La Syrie, terreau fertile pour la fintech post-conflit ?
Plus d’une décennie après le début du conflit, la Syrie entame une phase de reconstruction économique où la fintech joue un rôle clé. Les bouleversements politiques et les destructions massives ont laissé le système financier dans un état de vulnérabilité extrême. Aujourd’hui, avec l’émergence d’un nouveau gouvernement et une réintégration progressive dans l’économie régionale, le pays se tourne vers les solutions financières numériques pour moderniser son infrastructure économique.
Un héritage de destruction et d’isolement
Avant 2011, l’économie syrienne reposait sur l’agriculture, la manufacture et le pétrole. La guerre a tout bouleversé : les infrastructures bancaires ont été détruites, la confiance dans le système financier s’est effondrée et les sanctions internationales ont isolé le pays. Les Syriens se sont tournés vers l’économie informelle et les transferts d’argent des diasporas. Pendant que le monde avançait vers la digitalisation, la Syrie restait en retrait.

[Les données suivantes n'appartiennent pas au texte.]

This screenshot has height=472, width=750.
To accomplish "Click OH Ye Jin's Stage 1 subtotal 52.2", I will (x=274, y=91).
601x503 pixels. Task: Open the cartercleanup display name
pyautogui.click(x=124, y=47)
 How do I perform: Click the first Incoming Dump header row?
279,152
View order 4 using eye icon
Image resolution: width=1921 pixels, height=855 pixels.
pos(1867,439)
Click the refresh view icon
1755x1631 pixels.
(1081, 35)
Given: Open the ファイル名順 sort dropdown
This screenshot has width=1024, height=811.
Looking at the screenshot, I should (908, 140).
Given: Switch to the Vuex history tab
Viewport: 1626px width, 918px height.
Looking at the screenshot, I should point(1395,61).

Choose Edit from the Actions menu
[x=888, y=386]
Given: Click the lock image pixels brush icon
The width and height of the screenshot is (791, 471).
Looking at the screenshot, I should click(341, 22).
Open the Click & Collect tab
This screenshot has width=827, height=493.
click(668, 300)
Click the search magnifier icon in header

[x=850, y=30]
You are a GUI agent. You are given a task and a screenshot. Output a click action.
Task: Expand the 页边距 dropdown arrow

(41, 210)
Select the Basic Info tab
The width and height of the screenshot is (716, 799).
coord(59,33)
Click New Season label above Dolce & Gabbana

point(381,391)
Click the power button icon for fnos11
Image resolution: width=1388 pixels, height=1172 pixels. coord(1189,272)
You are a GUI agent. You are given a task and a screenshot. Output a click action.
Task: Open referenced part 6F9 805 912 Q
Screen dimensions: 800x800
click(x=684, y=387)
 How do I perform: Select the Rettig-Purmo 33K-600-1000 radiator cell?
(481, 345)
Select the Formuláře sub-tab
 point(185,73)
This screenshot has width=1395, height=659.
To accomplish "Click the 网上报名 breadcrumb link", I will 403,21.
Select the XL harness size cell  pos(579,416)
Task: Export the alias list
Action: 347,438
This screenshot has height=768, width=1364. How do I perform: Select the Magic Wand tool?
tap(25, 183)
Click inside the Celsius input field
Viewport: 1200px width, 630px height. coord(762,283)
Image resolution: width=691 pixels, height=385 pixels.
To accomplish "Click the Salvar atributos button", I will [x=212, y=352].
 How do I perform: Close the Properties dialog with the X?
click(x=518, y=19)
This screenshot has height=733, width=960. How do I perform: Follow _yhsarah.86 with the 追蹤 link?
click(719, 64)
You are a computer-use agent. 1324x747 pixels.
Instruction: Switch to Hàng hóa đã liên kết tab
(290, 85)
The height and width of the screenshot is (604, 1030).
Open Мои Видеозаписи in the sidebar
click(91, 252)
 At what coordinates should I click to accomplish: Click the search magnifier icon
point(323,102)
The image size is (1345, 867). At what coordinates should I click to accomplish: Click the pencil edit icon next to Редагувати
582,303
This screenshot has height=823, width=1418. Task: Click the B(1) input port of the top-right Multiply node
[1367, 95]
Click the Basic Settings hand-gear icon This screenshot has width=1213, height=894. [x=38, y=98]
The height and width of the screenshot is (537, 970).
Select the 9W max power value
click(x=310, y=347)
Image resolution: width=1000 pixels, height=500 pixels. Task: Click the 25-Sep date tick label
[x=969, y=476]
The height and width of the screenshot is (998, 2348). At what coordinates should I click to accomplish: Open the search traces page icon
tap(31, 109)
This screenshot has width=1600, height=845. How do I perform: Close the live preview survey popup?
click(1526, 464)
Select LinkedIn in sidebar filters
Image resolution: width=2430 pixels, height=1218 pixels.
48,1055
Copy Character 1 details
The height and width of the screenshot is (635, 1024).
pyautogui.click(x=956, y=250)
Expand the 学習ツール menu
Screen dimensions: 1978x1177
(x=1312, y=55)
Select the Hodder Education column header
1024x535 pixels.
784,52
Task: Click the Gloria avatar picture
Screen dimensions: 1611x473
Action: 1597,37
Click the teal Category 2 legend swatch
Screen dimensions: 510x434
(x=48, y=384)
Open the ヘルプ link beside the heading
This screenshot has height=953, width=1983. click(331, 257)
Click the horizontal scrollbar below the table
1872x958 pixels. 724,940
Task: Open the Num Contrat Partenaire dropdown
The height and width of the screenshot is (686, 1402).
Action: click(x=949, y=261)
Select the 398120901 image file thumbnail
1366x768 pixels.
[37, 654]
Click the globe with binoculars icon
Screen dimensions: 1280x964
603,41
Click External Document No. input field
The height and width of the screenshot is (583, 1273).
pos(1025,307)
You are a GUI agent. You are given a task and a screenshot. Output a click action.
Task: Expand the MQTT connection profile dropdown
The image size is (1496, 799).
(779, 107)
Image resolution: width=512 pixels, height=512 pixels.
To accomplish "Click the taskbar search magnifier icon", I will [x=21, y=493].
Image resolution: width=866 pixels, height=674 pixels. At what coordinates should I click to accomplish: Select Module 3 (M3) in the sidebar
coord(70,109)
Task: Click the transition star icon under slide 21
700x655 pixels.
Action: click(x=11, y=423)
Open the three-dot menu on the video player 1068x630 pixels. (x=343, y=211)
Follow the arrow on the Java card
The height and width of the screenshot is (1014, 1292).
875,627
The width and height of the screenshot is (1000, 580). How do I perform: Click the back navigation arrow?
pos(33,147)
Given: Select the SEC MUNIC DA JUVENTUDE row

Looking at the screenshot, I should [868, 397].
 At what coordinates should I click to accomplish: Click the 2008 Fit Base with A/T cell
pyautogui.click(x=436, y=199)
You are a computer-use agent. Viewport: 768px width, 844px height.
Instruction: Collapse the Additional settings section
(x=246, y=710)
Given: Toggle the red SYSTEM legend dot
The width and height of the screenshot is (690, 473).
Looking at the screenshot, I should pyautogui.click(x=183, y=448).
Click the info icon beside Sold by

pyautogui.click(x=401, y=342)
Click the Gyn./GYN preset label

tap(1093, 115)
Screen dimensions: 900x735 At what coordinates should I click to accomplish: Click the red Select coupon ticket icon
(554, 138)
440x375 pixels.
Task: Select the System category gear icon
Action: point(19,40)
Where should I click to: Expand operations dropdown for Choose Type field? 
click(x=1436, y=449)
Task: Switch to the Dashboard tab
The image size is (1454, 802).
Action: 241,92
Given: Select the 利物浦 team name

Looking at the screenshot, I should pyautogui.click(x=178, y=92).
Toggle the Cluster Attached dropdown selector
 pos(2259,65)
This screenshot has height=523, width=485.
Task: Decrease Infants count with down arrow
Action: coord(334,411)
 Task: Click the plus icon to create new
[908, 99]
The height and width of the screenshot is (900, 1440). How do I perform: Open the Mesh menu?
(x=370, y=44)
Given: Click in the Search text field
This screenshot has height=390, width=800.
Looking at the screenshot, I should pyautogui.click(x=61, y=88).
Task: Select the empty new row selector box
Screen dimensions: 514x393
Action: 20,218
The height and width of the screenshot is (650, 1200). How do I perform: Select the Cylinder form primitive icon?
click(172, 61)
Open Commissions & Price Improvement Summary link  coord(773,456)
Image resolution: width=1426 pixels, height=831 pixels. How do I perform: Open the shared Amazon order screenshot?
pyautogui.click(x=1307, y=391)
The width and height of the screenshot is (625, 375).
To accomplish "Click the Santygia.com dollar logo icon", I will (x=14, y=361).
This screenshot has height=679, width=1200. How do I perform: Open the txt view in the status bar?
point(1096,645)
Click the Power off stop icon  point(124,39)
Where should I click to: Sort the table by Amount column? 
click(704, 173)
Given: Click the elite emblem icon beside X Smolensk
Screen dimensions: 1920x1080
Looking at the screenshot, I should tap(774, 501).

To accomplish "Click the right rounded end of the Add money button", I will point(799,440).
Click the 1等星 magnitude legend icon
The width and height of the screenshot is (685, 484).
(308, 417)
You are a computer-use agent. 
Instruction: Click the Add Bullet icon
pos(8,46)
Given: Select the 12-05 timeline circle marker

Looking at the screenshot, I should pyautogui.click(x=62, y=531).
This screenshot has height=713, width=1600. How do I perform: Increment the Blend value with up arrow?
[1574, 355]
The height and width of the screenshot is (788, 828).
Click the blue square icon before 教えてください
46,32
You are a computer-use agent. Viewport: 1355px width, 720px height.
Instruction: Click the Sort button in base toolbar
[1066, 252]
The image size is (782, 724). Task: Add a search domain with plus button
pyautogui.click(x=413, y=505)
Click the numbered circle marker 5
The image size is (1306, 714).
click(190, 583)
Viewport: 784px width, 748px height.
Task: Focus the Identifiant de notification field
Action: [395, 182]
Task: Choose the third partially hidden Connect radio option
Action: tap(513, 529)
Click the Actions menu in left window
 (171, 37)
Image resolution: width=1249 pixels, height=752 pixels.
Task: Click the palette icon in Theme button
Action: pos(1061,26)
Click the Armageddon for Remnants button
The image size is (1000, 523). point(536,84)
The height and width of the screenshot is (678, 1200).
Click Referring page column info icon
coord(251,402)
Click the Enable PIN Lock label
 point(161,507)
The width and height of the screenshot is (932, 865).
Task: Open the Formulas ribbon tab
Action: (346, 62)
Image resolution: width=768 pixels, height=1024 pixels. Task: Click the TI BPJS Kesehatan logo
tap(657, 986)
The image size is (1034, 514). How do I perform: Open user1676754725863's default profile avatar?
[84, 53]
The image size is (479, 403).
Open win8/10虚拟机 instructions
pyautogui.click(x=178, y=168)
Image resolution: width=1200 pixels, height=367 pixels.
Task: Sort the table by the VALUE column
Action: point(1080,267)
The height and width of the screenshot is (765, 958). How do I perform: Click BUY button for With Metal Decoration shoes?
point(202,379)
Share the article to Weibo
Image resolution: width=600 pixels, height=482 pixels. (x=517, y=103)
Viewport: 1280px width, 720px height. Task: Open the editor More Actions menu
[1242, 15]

La fintech comme pilier de la reconstruction
Le Fonds Monétaire International (FMI) observe une reprise économique en Syrie, soutenue par le retour des réfugiés et l’assouplissement des sanctions. Le gouvernement syrien, conscient de l’urgence, a fait de la reconstruction économique une priorité nationale. La Banque Centrale de Syrie, pilier de cette renaissance, mise sur la stabilité financière et la modernisation des paiements pour restaurer la confiance.
La confiance, préalable indispensable
Le plus grand défi n’est pas technologique, mais humain. Les Syriens doivent retrouver foi en leur système bancaire et en leur monnaie avant d’adopter des solutions fintech. La Banque Centrale a lancé une stratégie 2026-2030 axée sur la stabilité financière, l’inclusion bancaire et la reconnexion aux systèmes internationaux. Ces efforts visent à remplacer les années de gestion de crise par une vision reconstructive.
Les paiements électroniques, première étape
Plutôt que de se lancer dans des innovations sophistiquées, les autorités syriennes se concentrent sur des objectifs fondamentaux : rétablir les paiements électroniques, moderniser les systèmes bancaires et réduire la dépendance au cash. Le FMI soutient ces initiatives par des programmes de formation en régulation financière et supervision bancaire.
Conclusion : Un avenir incertain mais porteur d’espoir
La Syrie est à un tournant. Si les défis restent immenses, la fintech offre une lueur d’espoir pour reconstruire un système financier moderne et inclusif. La réussite dépendra de la capacité du pays à restaurer la confiance, tout en s’adaptant aux évolutions technologiques mondiales.